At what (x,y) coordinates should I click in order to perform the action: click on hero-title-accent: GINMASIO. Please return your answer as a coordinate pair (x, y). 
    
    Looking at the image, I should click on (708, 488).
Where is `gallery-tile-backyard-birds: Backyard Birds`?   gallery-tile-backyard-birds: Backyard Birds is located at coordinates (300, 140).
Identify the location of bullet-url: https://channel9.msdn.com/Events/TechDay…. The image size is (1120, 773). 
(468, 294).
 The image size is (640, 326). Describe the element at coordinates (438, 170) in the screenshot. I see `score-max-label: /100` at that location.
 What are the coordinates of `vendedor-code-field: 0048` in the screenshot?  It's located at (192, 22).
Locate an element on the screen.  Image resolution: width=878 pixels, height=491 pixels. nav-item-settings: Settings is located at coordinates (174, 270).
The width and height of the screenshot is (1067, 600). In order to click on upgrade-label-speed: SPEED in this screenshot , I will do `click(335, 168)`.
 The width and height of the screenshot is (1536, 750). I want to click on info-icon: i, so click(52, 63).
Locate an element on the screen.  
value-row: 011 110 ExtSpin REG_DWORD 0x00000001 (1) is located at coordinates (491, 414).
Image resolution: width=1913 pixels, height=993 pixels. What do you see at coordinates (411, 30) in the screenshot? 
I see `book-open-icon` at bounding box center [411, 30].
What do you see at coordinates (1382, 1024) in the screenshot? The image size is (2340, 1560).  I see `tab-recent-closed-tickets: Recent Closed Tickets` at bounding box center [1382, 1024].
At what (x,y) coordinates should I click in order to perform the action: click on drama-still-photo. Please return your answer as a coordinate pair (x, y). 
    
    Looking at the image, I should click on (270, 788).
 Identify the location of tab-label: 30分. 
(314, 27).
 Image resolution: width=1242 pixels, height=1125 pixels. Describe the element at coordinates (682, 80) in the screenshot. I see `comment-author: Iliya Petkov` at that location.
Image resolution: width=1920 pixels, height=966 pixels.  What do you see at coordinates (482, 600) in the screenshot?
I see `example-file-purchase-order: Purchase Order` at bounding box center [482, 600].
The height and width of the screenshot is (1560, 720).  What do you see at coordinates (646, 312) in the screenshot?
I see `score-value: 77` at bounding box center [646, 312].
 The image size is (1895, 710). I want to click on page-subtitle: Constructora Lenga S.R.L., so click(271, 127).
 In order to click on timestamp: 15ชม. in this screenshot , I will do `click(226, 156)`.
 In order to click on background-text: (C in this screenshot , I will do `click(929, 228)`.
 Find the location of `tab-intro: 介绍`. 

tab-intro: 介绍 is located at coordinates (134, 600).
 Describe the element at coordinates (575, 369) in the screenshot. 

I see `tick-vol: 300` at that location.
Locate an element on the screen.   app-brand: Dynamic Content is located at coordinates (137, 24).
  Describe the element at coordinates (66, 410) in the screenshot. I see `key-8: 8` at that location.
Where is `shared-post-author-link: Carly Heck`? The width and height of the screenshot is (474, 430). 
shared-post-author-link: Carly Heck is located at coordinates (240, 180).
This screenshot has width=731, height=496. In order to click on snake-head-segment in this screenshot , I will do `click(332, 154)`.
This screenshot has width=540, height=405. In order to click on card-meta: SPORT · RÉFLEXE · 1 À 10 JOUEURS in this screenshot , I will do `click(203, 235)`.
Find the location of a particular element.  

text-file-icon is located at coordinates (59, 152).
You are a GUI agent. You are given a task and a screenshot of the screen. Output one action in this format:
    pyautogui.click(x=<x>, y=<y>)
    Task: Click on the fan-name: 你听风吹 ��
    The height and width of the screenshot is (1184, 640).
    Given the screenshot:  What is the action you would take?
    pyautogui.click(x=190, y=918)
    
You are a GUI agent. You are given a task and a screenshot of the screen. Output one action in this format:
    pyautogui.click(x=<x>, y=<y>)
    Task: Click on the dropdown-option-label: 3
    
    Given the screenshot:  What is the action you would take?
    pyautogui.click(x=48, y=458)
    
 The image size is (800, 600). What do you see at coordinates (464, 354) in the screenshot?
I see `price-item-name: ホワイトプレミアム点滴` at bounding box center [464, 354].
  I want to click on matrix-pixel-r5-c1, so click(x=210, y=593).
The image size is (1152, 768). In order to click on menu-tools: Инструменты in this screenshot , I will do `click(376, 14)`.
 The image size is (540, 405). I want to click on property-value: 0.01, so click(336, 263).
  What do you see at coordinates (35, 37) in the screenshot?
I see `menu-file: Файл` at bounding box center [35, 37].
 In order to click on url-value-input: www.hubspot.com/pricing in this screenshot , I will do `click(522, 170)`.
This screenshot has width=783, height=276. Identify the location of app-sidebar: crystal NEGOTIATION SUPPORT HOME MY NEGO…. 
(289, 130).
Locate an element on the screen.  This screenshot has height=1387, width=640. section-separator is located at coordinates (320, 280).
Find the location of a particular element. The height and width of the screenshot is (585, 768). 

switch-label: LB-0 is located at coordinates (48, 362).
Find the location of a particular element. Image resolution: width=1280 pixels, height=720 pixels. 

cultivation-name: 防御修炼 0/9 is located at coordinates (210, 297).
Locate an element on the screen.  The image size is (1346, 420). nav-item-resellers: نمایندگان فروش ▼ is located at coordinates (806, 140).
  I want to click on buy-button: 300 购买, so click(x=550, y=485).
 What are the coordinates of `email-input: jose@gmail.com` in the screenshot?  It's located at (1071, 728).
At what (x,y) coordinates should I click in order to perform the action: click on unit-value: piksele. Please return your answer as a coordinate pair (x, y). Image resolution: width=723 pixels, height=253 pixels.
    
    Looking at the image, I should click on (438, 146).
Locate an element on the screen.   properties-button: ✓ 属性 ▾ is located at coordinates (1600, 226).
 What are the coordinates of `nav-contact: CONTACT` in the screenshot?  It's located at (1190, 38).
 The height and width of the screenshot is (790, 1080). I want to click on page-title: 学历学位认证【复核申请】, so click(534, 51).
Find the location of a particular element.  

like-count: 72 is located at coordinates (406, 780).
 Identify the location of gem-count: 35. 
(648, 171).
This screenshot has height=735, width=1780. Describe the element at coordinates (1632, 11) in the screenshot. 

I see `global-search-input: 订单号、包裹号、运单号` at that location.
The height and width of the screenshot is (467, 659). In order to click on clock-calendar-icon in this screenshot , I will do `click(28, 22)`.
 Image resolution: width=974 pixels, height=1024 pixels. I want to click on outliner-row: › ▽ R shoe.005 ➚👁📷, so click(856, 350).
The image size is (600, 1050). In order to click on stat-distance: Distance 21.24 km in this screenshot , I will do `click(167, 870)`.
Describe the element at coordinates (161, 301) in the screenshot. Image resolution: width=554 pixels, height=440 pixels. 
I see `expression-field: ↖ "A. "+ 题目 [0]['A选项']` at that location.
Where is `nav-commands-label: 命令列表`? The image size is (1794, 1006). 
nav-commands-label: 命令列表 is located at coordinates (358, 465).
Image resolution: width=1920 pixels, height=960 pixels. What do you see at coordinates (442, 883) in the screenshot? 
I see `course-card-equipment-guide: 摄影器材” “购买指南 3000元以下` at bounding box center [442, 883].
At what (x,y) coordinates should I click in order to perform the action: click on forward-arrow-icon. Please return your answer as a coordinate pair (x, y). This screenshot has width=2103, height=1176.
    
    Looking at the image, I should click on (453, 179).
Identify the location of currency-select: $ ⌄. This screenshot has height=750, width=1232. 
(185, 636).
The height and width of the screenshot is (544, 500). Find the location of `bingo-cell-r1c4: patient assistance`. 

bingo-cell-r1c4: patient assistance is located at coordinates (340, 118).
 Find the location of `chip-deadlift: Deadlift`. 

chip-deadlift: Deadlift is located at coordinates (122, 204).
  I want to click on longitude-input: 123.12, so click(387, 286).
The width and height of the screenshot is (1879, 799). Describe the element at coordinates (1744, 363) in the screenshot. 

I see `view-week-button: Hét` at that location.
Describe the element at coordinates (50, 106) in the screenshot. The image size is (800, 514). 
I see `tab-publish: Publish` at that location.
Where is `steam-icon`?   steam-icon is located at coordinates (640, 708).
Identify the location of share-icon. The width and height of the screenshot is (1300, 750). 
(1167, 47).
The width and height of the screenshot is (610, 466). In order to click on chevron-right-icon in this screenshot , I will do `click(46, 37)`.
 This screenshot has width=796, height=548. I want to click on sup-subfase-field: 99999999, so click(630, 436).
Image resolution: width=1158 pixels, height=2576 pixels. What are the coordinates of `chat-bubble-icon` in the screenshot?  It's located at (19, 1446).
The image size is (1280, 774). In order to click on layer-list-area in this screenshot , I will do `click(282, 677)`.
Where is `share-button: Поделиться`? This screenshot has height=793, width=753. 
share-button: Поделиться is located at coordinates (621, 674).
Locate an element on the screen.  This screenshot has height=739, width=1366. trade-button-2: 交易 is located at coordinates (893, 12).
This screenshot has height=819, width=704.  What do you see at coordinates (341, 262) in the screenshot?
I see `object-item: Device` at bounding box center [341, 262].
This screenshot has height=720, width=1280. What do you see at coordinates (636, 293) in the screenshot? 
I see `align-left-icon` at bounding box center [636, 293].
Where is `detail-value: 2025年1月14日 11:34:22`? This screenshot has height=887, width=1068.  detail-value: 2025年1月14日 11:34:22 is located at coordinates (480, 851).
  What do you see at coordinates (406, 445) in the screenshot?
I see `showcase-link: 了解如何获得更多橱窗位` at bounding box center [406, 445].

=======

Pick out every line in the records above that contains the string "命令列表", and copy each one.

Where is `nav-commands-label: 命令列表`? The image size is (1794, 1006). 
nav-commands-label: 命令列表 is located at coordinates (358, 465).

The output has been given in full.